The MP for Glasgow Kelvin is suing over a series of articles published in April 2003, based on documents the newspaper claims were found in a bombed-out ministry building in Baghdad after the fall of Saddam's regime. Mr Galloway claims the newspaper did not act responsibly in publishing the documents and that the articles alleged he had "been in the pay of Saddam Hussein and his regime, secretly receiving at least £375,000 a year from it". He told Mr Justice Eady, hearing the case without a jury, that the articles claimed he had made "very substantial profits" through the "Oil for Food" programme: "Apparently I received 10 to 15 cents per barrel of 3 million barrels of oil every six months." They also alleged that he had met an Iraqi intelligence officer and asked for "even more" money, and that he had used his "Mariam Appeal" - a campaign fund - as a front to conceal his secret commercial dealings. Mr Galloway said there was not a "scintilla" of evidence to prove the allegations, which were "incredibly damaging".

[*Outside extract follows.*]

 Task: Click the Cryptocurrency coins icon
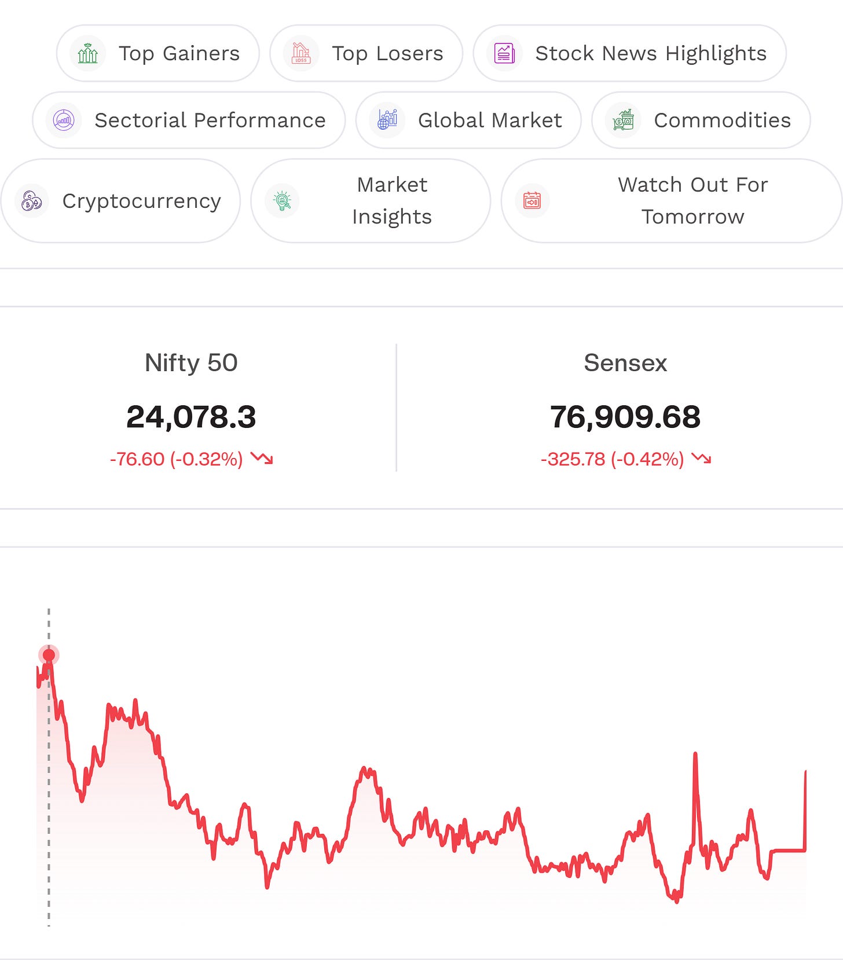pyautogui.click(x=32, y=201)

No "scintilla of evidence" besides the undisputed documents, that is...
The Daily Telegraph denies libel and is claiming a "Reynolds qualified privilege defence". Named after the case in which it was first developed, involving Albert Reynolds, the former Irish premier, it revolves around whether it was responsible journalism and in the public interest for the newspaper to publish the contents of documents on which the story was based. James Price QC, for The Daily Telegraph, said a "striking" fact of the case was that there was "no issue, no dispute" as to the authenticity of the documents.
Galloway's disputing a story concerning the contents of documents he doesn't dispute are authentic?
The documents are real, but inaccurate. /dan rather
He said that at the time of publication, the facts of the war in Iraq "were of unmatched public importance". He added: "It follows that public interest in being informed on them was of the very highest."